People recognize urgencies and are capable of putting them down into their priority; motives are primarily internal needs and not created by environment again as how interpreted it is to be; that more people are capable of assessing activities available to them to determine that if they do well and receive rewards for their performance, the result will be the fulfillment of known and interpreted to be their internal needs; and lastly, individuals are future oriented in their motivational drives.

Instead looking to past performances and past rewards, the individuals are also concerned about existing and future unfilled needs, not the past fulfilled ones. In 1941, Miller and Dollard proposed a theory of social learning and imitation that rejected behaviourist notions of associationism in favor of drive reduction principles. It was a theory of learning, however, that failed to take into account the creation of novel responses or the processes of delayed and non-reinforced imitations.

In 1963, Bandura and Walters broadened the frontiers of social learning theory with the now familiar principles of observational learning and vicarious reinforcement. By the 1970s, however, Bandura was becoming aware that a key element was missing not only from the prevalent learning theories of the day but from his own social learning theory. Bandura (1986) advanced a view of human functioning that accords a central role to cognitive, vicarious, self-regulatory, and self-reflective processes in human adaptation and change.

People are viewed as self-organizing, proactive, self-reflecting and self-regulating rather than as reactive organisms shaped and shepherded by environmental forces or driven by concealed inner impulses. From this theoretical perspective, human functioning is viewed as the product of a dynamic interplay of personal, behavioural, and environmental influences.

For example, how people interpret the results of their own behaviour informs and alters their environments and the personal factors they possess which, in turn, inform and alter subsequent behaviour. This is the foundation of Bandura’s (1986) conception of reciprocal determinism, the view that personal factors in the form of cognition, affect, and biological events, behaviour, and environmental influences create interactions that result in a triadic reciprocality.

Bandura altered the label of his theory from social learning to social “cognitive” both to distance it from prevalent social learning theories of the day and to emphasize that cognition plays a critical role in people’s capability to construct reality, self-regulate, encode information, and perform behaviour.

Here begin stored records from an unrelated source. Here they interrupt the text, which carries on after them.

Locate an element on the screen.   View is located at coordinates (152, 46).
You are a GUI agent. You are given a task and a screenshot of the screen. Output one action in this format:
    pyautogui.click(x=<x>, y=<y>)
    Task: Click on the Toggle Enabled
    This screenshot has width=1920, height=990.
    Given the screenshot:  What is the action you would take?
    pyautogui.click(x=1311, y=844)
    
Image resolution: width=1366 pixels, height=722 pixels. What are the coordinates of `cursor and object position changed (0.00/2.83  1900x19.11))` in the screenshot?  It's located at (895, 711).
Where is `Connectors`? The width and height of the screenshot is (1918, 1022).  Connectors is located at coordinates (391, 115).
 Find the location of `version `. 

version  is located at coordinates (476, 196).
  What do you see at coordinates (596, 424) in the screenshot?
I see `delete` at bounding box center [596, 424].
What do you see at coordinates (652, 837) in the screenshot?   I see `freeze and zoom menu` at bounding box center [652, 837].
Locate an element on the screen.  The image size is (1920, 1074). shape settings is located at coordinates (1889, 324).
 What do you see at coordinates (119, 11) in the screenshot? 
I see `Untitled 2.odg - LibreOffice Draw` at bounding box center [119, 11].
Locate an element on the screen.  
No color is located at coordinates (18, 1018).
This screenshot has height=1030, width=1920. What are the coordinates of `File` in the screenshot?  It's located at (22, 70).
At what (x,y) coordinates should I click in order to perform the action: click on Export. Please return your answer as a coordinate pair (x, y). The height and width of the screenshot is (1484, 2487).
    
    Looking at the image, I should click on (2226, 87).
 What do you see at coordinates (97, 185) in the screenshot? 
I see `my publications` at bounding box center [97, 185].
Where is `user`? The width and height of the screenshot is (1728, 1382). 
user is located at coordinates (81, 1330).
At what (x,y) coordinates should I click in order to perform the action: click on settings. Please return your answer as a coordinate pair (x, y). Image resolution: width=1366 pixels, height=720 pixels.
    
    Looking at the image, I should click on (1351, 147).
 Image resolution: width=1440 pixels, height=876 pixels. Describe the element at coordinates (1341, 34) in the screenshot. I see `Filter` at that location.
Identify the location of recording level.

The cognitive approach to motivation suggests basically that people are mentally aware of how situations around them appeal to their needs.

At the same time, people recognize the consequences and effects of their own personal actions as those actions results in either rewards or penalties. The key to motivation is the fact that the performer senses or comprehends what is taking place. As the power- oriented individual can be expected to respond to the opportunity to gain more power, so may the friendship-starved individual be appealed to by the opportunity for socializing- all these means to the attainment of one’s urgent need or to accomplish needs as perceived or construe them to be.